Minister welcomes new Aids control measures

KIGALI - The Minister of Gender and Family Promotion, Dr. Jean d’Arc Mujawamariya has commended the innovation of new HIV/AIDS prevention measures for women (microbicides) saying that they will lower domestic violence crimes. According to the minister, for most families, domestic violence crimes may arise from disagreements as women try to negotiate safe sex with their partners. 
Dr Jeanne d’ Arc Mujawamariya talks to journalists about microbicides. (Photo/ F. Goodman)
Dr Jeanne d’ Arc Mujawamariya talks to journalists about microbicides. (Photo/ F. Goodman)

KIGALI - The Minister of Gender and Family Promotion, Dr. Jean d’Arc Mujawamariya has commended the innovation of new HIV/AIDS prevention measures for women (microbicides) saying that they will lower domestic violence crimes.

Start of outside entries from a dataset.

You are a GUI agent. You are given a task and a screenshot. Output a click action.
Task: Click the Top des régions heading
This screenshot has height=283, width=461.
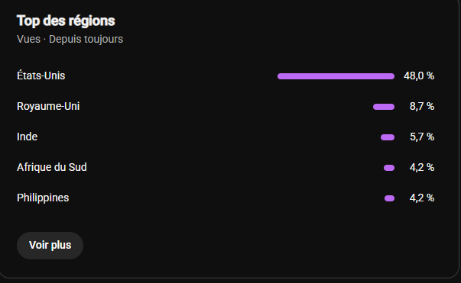tap(66, 21)
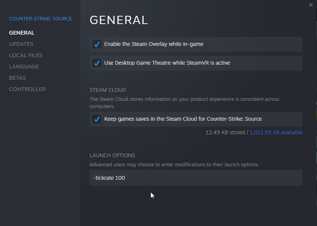Toggle the Steam Cloud saves checkbox
This screenshot has height=226, width=317.
[97, 119]
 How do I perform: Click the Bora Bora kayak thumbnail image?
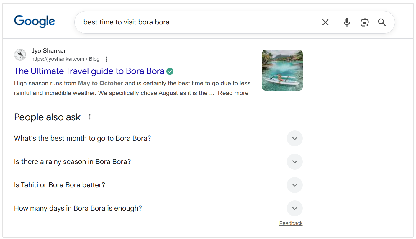282,70
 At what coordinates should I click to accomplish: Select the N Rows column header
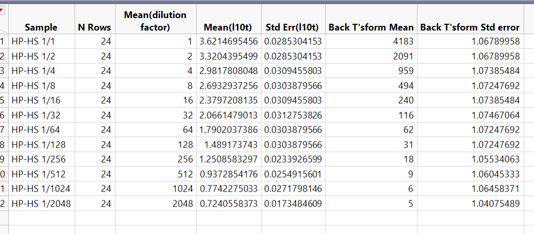tap(94, 27)
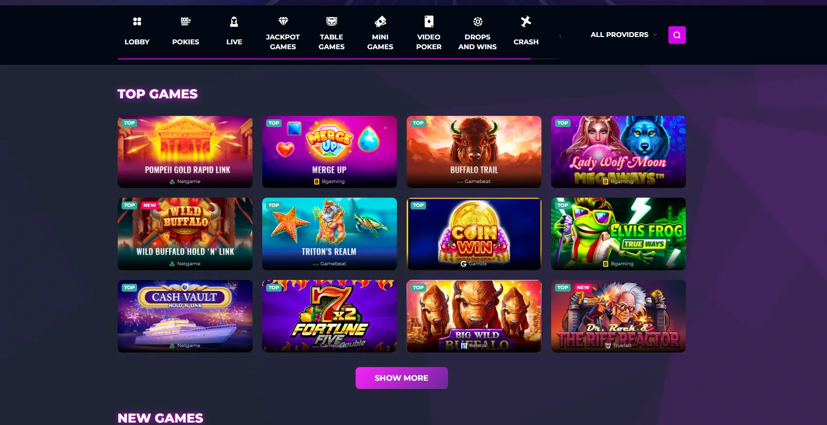The width and height of the screenshot is (827, 425).
Task: Open the Video Poker card icon
Action: [x=429, y=21]
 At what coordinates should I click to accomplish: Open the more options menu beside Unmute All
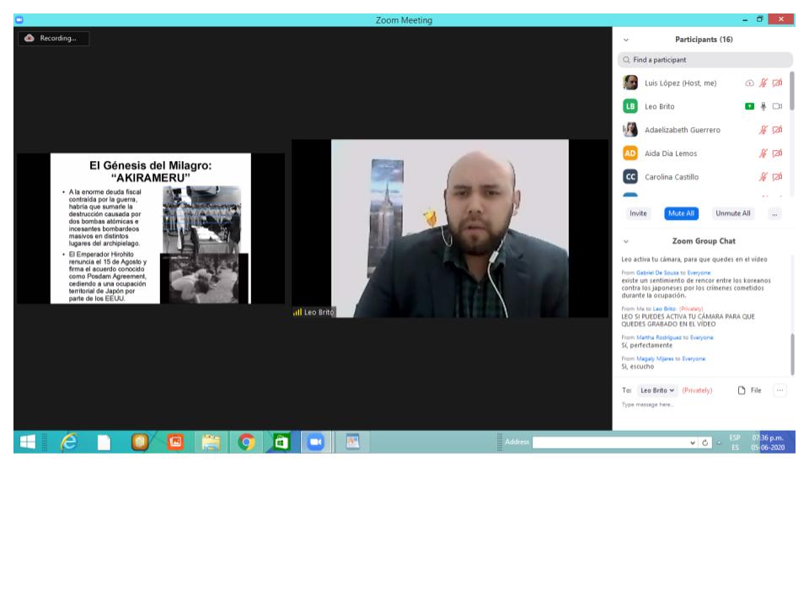[x=774, y=213]
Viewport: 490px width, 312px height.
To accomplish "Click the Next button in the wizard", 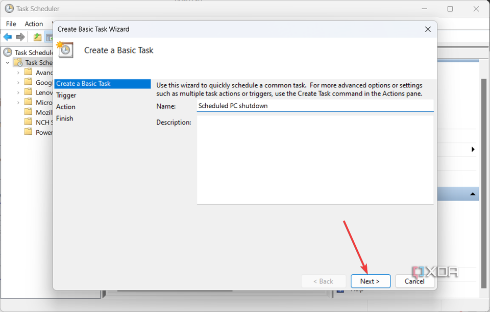I will (371, 281).
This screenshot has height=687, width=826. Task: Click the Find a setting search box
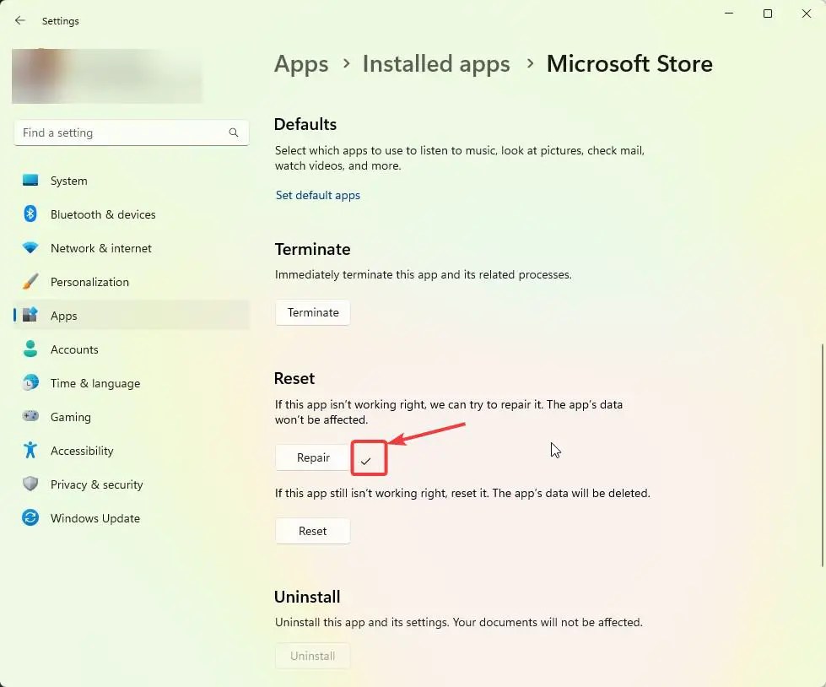[131, 133]
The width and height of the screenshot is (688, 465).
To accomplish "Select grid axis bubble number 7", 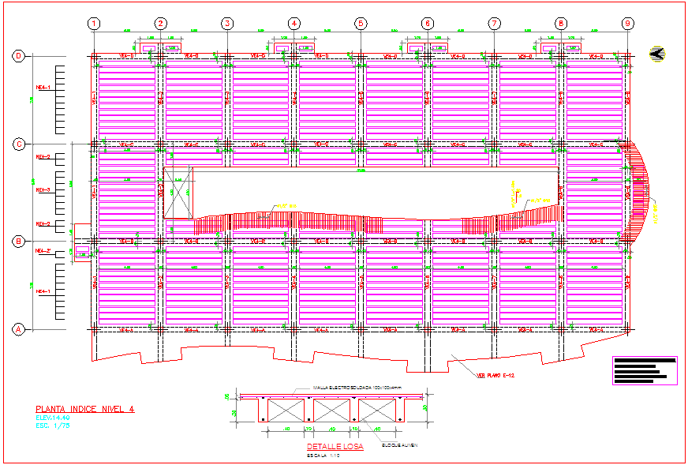I will tap(494, 24).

According to the minister, for most families, domestic violence crimes may arise from disagreements as women try to negotiate safe sex with their partners.  

“With the new prevention measures that, set to be tested in the country, women will be able to protect themselves from the epidemic without men’s consent. As a matter of fact, a man can have sex without notice of whether or not his partner has used them.

“This is a new way that will promote good family relations in homes as well as preventing the transmission of HIV/AIDS - a deadly epidemic for which women hold the biggest burden,” Mujawamariya explained.

Medical experts from Project Ubuzima, the non-government organization behind these trials said that the first product to be tested in the country in November is the gel.

“The gel prevents the HIV virus from attacking the human cells or even multiplying to other cells, should the woman acquire the virus. Based on ARV’s, these microbicides hold great promise and can be easily inserted and removed by the user,” Evelyne Kestelyn explained to the press on Thursday.

Mujawamariya added that once the measures are proved to be effective after trials, government will ensure women’s access to the microbicides in a bid to curb transmissions.

“Just like the government has provided ARV’s for treatment of HIV/AIDS, definitely access to a new measure of preventing transmission will be prioritised as well,” she said, adding that “this should however not be reason for people to misbehave and live carelessly, other prevention measures will still be used.” 

Prof. Joseph Vyankandodera, a medical expert at the project, noted that the first set of clinical trials will be done on 800 HIV negative women who will be readily available for close follow up for about 28 days.

Other countries where tests will occur include South Africa, Malawi, Kenya and Tanzania among others.